On a également en cours l’adaptation de L’archipel français de Jérôme Fourquet 1 Ed. Le Seuil, 2019 ; un film sur la restitution des œuvres d’art aux pays africains ; un magnifique portrait de Claude Nougaro et bientôt un film sur Alain Resnais, toujours notre collection sur Arte « les coulisses de l’histoire » qui est un grand succès. En fiction une série écrite par Iris Brey pour Canal + ; une autre, Cuisine interne, pour 13ème Rue en coproduction avec 24-25 Films, et enfin, un unitaire sur une femme malvoyante qui se bat pour conserver la garde de son enfant.

Pensez-vous qu’être productrice en 2021 est aussi difficile que ce l’était à votre époque ?

Cette industrie s’est largement développée, il y a beaucoup plus de femmes productrices qu’avant. Mais je pense que cela reste encore une gageure pour une femme. Ce sont des métiers très chronophages et parfois violents dans les rapports humains. Au début de la création du collectif 50/50, je me suis fortement impliquée sur les questions de parité et de diversité dans l’industrie cinématographique. Et Cinétévé quelque part a toujours donné l’exemple. Nous avons longtemps été 20 salariées femmes, avec un seul homme dans toute l’équipe ! Désormais, nous sommes 30 permanents, 24 femmes et 6 hommes ...

Quel regard portez-vous sur le féminisme d’aujourd’hui ? 

Il est évident que #metoo a été une onde de choc extrêmement positive et salutaire. Nous avons d’ailleurs produit un film sur ce mouvement : #metoosecoue aussi la France de Annette Levy Willard et Anne Richard. Il y a hélas des excès. Et pour ma part, je fais partie des féministes qui considèrent que les choses bougeront avec les hommes et pas contre eux. Quant aux risques d'effets pervers, comme ce fut le cas dans les années 70, je pense que cela va se rééquilibrer. Il faut juste éviter à tout prix le tribunal médiatique qui détruit des vies d’êtres humains et celles de leurs familles.

L’engagement est une évidence pour vous…

Issue d’un milieu très favorisé, je considère que, lorsqu’on a beaucoup reçu, il faut beaucoup donner. Comme le dit le philosophe Abdennour Bidar dans son essai Les Tisserand 2 Ed. Les Liens qui libèrent, 2016, on doit « essayer ensemble de réparer le tissu déchiré du monde ». C’est avec ce dernier que j’ai co-fondé le mouvement Fraternité générale ! pour redonner du sens et de l’écho aux valeurs de dialogue, de respect, de fraternité, de solidarité.  

Une autre association qui vous tient à cœur ?

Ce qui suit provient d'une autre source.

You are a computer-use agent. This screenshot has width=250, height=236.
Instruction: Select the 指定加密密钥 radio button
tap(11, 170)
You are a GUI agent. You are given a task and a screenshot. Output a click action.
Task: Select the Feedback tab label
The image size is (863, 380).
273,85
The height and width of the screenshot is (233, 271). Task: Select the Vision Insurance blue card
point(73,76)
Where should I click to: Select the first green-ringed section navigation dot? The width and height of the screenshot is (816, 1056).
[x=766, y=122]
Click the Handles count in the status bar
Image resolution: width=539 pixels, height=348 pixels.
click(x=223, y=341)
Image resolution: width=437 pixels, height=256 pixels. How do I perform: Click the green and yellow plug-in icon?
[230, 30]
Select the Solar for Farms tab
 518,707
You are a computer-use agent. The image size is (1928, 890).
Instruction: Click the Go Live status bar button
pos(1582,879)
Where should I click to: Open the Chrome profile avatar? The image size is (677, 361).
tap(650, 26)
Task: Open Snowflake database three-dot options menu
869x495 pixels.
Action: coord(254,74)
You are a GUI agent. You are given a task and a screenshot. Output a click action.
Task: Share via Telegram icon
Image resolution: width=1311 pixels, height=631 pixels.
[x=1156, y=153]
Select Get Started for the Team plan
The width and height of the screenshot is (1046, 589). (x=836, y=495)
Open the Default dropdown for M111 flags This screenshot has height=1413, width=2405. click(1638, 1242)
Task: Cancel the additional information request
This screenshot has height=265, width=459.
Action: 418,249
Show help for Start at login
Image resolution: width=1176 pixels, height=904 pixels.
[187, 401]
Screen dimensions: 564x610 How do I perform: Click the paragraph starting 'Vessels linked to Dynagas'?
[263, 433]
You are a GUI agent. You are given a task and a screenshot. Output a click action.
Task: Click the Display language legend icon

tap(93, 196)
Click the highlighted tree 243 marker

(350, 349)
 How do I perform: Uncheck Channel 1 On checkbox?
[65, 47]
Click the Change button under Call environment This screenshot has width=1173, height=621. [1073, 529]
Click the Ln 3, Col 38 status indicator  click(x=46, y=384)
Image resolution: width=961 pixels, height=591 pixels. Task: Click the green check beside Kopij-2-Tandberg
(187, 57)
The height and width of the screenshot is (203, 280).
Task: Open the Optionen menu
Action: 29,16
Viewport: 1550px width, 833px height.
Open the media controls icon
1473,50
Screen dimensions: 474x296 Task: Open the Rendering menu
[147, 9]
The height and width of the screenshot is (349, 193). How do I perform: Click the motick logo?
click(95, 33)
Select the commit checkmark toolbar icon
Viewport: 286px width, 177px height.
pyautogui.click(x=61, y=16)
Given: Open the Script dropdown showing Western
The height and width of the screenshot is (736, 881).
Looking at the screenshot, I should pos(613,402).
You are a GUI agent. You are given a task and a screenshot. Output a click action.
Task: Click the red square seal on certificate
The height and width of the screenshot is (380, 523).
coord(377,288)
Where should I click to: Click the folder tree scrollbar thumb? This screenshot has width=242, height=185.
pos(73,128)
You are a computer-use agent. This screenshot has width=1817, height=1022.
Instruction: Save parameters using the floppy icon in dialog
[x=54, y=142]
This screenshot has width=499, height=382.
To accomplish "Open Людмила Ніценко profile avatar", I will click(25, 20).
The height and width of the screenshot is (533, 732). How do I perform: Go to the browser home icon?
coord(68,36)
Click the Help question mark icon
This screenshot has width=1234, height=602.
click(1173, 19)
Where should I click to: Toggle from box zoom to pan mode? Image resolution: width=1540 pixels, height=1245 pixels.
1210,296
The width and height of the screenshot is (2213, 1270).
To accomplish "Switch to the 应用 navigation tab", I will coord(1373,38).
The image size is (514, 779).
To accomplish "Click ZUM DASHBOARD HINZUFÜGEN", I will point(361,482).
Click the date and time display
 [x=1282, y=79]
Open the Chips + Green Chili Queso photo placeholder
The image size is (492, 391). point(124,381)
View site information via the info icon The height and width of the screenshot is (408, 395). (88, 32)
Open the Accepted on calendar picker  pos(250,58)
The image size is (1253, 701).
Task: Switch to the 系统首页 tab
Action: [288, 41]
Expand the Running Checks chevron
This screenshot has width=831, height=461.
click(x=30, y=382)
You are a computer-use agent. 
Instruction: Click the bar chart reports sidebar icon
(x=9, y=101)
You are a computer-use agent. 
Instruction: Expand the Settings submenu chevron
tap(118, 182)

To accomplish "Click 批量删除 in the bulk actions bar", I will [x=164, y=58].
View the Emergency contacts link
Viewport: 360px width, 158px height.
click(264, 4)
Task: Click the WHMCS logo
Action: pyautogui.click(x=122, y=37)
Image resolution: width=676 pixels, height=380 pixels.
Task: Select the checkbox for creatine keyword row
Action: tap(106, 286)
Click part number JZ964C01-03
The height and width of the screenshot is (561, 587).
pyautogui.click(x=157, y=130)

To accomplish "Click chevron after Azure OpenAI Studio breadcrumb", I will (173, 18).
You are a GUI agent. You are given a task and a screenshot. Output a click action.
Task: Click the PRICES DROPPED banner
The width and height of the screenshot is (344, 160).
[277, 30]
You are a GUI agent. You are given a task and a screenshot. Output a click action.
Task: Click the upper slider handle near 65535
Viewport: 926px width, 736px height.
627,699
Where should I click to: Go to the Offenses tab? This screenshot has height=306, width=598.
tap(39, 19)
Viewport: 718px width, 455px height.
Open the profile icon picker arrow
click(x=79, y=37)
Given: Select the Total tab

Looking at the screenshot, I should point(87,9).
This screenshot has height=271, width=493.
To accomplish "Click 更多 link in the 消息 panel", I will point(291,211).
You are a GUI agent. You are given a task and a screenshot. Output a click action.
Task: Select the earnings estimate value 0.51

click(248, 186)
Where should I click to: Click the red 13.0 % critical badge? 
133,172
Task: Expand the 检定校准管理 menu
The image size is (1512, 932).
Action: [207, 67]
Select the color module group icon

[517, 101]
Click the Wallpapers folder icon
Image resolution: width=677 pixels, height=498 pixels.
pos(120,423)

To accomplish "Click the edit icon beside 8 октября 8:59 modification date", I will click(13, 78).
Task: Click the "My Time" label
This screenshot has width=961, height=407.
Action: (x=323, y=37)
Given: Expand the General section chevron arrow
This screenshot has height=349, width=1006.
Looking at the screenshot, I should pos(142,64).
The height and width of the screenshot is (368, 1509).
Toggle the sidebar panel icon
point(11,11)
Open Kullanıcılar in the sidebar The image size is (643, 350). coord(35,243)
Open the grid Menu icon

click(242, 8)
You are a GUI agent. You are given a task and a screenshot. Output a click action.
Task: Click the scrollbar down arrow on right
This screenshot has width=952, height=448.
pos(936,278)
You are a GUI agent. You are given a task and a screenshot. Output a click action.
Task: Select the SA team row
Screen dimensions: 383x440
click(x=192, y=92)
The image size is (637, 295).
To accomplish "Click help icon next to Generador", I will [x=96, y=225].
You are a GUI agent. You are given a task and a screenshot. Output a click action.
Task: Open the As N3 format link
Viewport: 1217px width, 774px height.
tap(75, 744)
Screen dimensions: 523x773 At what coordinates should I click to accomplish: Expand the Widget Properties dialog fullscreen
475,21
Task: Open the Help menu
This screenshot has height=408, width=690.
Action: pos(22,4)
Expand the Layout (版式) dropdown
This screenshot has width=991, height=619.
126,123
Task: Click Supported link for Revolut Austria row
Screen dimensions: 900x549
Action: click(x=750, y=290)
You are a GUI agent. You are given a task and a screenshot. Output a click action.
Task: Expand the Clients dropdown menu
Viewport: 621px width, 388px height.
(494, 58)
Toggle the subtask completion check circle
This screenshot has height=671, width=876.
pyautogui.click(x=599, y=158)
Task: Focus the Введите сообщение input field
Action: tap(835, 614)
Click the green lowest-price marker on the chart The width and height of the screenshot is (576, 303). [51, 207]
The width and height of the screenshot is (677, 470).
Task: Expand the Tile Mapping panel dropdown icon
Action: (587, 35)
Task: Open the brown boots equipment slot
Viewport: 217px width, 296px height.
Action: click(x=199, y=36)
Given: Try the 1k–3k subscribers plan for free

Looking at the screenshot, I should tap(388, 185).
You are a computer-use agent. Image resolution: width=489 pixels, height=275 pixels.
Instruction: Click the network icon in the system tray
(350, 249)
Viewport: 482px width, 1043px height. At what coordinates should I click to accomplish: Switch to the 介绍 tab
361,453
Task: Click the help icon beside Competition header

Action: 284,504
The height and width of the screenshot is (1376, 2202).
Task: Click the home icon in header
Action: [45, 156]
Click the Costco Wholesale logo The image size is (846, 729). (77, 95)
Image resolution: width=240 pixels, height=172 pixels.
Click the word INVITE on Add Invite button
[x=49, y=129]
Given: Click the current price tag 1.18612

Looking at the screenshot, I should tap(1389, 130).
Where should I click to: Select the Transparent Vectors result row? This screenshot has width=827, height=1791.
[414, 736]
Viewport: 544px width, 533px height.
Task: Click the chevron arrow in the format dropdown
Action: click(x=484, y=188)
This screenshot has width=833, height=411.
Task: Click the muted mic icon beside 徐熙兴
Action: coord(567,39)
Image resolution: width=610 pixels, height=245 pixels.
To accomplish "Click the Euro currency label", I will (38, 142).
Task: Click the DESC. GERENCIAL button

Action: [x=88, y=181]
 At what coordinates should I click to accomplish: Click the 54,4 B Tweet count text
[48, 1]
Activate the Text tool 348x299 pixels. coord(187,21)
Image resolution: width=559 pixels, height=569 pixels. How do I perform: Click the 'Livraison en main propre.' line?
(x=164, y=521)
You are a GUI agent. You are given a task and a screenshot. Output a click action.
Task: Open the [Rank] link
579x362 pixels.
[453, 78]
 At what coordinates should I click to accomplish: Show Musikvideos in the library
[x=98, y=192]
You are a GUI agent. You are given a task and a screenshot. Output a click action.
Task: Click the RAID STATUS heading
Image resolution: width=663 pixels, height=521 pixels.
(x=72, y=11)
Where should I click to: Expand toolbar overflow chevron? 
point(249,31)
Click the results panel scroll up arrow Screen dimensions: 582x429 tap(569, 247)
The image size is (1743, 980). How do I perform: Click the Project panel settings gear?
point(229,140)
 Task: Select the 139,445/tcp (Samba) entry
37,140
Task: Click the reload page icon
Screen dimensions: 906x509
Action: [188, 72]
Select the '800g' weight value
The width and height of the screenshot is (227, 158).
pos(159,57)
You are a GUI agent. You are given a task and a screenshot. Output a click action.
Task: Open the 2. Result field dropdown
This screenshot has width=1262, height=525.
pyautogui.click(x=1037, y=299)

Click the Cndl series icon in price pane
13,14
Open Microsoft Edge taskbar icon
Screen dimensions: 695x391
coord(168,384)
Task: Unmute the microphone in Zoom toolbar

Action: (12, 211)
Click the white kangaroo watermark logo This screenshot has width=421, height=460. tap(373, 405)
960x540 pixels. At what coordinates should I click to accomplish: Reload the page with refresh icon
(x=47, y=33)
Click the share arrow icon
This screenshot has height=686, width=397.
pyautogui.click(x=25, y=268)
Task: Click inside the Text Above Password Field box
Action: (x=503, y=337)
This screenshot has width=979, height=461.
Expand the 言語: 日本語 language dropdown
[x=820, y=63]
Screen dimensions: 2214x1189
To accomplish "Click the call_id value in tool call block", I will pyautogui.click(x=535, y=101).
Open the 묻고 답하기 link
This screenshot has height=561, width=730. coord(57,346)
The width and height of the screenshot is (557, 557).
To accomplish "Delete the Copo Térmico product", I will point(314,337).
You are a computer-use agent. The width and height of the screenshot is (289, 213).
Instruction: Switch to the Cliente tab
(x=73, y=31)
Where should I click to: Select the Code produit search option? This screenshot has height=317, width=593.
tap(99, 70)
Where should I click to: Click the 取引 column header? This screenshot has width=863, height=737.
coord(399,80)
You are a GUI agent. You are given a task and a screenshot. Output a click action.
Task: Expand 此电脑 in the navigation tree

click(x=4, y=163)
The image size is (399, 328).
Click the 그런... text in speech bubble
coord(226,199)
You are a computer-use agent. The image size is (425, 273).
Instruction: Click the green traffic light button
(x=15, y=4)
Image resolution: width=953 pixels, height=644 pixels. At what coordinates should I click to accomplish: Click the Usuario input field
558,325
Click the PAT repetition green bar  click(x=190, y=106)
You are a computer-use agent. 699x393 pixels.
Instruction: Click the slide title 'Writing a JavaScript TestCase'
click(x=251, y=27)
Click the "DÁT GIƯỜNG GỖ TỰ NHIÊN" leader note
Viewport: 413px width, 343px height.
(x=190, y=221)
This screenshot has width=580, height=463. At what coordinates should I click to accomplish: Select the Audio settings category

Je préside Droit Pluriel, une association dirigée par Anne Sarah Kertudo, qui s’efforce de rendre accessible le droit aux personnes en situation de handicap. On a notamment conçu un kit pédagogique pour que tous les métiers de la justice soient sensibilisés et formés aux situations de handicap.  

Vous avez perdu trois de vos enfants et il y a plus d’un an, votre époux. Quel est votre remède à la consolation ?

Quand nous avons perdu notre fille de 13 ans, Henri Weber m’a exhortée : nous ne devons pas perdre notre joie de vivre. Depuis, je m’accroche à cette ligne de conduite. Si je n’ai pas la foi, en revanche, agir et m’occuper des autres m’aident. Quand on sort de soi-même, il y a une dynamique qui s’opère. C’est un vrai remède. 

Le secret de votre vitalité ?

D’avoir eu la chance d’être toute ma vie extrêmement amoureuse ! D’ailleurs, ma vie est incompréhensible sans mon histoire avec Henri Weber et nos 47 ans de vie commune. C’est un immense privilège de partager le quotidien et d’adorer un homme exceptionnel. Puis d’avoir des enfants qui eux aussi le sont. Maintenant, il reste à se réinventer...

 

Pour en savoir plus 

  • Écouter la série de podcasts sur France Culture de l’émission À voix nue, produite par Jérôme Clément.
  • Consulter le site de sa maison de production cineteve.com

 
Mini bio

  • 23 mars 1950 : naissance à Neuilly-sur-Seine. Fabienne est la petite fille de Robert Servan-Schreiber, le co-fondateur des Échos avec son frère Émile, et fille de Jean-Claude Servan-Schreiber et de Christine Laroche.
  • 1973 : rencontre avec Henri Weber qu’elle épouse en 2007.
  • 1982 : création de sa maison de production Cinétévé.
  • 2017 : Officier de la Légion d’honneur.